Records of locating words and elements
## BEGIN
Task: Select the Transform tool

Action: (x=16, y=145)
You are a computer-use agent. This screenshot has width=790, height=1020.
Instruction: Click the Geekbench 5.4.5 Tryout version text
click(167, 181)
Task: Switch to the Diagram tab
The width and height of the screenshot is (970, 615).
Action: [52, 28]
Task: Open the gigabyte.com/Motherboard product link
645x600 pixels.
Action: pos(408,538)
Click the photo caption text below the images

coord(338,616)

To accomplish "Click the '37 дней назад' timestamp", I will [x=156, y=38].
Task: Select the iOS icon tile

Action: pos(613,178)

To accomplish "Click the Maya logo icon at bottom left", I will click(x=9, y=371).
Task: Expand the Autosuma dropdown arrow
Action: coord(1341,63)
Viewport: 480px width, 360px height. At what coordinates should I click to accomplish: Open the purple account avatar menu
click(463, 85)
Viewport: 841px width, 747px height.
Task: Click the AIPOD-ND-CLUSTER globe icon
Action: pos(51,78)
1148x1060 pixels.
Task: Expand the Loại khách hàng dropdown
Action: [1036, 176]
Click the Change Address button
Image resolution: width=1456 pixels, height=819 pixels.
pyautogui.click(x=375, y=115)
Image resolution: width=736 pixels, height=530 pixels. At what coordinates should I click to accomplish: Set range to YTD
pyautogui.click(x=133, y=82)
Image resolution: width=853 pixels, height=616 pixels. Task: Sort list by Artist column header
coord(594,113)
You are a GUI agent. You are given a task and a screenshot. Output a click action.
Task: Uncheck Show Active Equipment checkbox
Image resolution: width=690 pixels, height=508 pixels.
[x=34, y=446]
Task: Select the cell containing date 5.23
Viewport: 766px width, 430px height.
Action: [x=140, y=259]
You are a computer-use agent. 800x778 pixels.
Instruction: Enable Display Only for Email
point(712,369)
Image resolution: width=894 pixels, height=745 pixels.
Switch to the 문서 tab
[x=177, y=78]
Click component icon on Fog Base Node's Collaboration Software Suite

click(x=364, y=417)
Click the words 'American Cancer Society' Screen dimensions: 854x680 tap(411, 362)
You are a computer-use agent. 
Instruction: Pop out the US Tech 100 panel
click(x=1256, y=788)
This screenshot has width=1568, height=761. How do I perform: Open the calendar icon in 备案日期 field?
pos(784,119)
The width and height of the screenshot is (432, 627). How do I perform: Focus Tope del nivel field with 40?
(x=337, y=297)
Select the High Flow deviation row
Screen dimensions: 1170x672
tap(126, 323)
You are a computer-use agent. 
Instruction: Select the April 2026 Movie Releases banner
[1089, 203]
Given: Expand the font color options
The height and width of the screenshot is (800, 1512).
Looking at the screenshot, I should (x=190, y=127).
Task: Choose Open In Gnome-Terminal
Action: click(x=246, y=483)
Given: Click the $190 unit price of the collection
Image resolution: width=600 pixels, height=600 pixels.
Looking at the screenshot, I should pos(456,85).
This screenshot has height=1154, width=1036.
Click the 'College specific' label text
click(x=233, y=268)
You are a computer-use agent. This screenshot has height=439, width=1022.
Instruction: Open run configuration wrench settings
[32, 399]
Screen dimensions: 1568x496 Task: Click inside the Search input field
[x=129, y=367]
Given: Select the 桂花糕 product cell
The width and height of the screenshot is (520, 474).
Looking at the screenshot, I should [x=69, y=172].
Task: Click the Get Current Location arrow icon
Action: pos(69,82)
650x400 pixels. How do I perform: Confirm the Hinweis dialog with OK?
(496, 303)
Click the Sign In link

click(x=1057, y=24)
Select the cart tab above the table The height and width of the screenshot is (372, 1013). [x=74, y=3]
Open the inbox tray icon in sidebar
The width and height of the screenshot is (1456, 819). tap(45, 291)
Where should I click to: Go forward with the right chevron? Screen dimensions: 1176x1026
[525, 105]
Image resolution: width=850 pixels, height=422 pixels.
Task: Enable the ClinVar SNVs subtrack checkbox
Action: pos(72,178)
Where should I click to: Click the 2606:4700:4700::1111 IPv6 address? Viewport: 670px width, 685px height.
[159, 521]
## END
Please copy out every one of the lines above, without changing anything.

# SOLUTION BELOW
Task: Select the Transform tool

Action: (x=16, y=145)
You are a computer-use agent. This screenshot has width=790, height=1020.
Instruction: Click the Geekbench 5.4.5 Tryout version text
click(167, 181)
Task: Switch to the Diagram tab
The width and height of the screenshot is (970, 615).
Action: [52, 28]
Task: Open the gigabyte.com/Motherboard product link
645x600 pixels.
Action: pos(408,538)
Click the photo caption text below the images

coord(338,616)

To accomplish "Click the '37 дней назад' timestamp", I will [x=156, y=38].
Task: Select the iOS icon tile

Action: pos(613,178)

To accomplish "Click the Maya logo icon at bottom left", I will click(x=9, y=371).
Task: Expand the Autosuma dropdown arrow
Action: coord(1341,63)
Viewport: 480px width, 360px height. At what coordinates should I click to accomplish: Open the purple account avatar menu
click(463, 85)
Viewport: 841px width, 747px height.
Task: Click the AIPOD-ND-CLUSTER globe icon
Action: pos(51,78)
1148x1060 pixels.
Task: Expand the Loại khách hàng dropdown
Action: [1036, 176]
Click the Change Address button
Image resolution: width=1456 pixels, height=819 pixels.
pyautogui.click(x=375, y=115)
Image resolution: width=736 pixels, height=530 pixels. At what coordinates should I click to accomplish: Set range to YTD
pyautogui.click(x=133, y=82)
Image resolution: width=853 pixels, height=616 pixels. Task: Sort list by Artist column header
coord(594,113)
You are a GUI agent. You are given a task and a screenshot. Output a click action.
Task: Uncheck Show Active Equipment checkbox
Image resolution: width=690 pixels, height=508 pixels.
[x=34, y=446]
Task: Select the cell containing date 5.23
Viewport: 766px width, 430px height.
Action: [x=140, y=259]
You are a computer-use agent. 800x778 pixels.
Instruction: Enable Display Only for Email
point(712,369)
Image resolution: width=894 pixels, height=745 pixels.
Switch to the 문서 tab
[x=177, y=78]
Click component icon on Fog Base Node's Collaboration Software Suite

click(x=364, y=417)
Click the words 'American Cancer Society' Screen dimensions: 854x680 tap(411, 362)
You are a computer-use agent. 
Instruction: Pop out the US Tech 100 panel
click(x=1256, y=788)
This screenshot has width=1568, height=761. How do I perform: Open the calendar icon in 备案日期 field?
pos(784,119)
The width and height of the screenshot is (432, 627). How do I perform: Focus Tope del nivel field with 40?
(x=337, y=297)
Select the High Flow deviation row
Screen dimensions: 1170x672
tap(126, 323)
You are a computer-use agent. 
Instruction: Select the April 2026 Movie Releases banner
[1089, 203]
Given: Expand the font color options
The height and width of the screenshot is (800, 1512).
Looking at the screenshot, I should (x=190, y=127).
Task: Choose Open In Gnome-Terminal
Action: click(x=246, y=483)
Given: Click the $190 unit price of the collection
Image resolution: width=600 pixels, height=600 pixels.
Looking at the screenshot, I should pos(456,85).
This screenshot has height=1154, width=1036.
Click the 'College specific' label text
click(x=233, y=268)
You are a computer-use agent. This screenshot has height=439, width=1022.
Instruction: Open run configuration wrench settings
[32, 399]
Screen dimensions: 1568x496 Task: Click inside the Search input field
[x=129, y=367]
Given: Select the 桂花糕 product cell
The width and height of the screenshot is (520, 474).
Looking at the screenshot, I should [x=69, y=172].
Task: Click the Get Current Location arrow icon
Action: pos(69,82)
650x400 pixels. How do I perform: Confirm the Hinweis dialog with OK?
(496, 303)
Click the Sign In link

click(x=1057, y=24)
Select the cart tab above the table The height and width of the screenshot is (372, 1013). [x=74, y=3]
Open the inbox tray icon in sidebar
The width and height of the screenshot is (1456, 819). tap(45, 291)
Where should I click to: Go forward with the right chevron? Screen dimensions: 1176x1026
[525, 105]
Image resolution: width=850 pixels, height=422 pixels.
Task: Enable the ClinVar SNVs subtrack checkbox
Action: pos(72,178)
Where should I click to: Click the 2606:4700:4700::1111 IPv6 address? Viewport: 670px width, 685px height.
[159, 521]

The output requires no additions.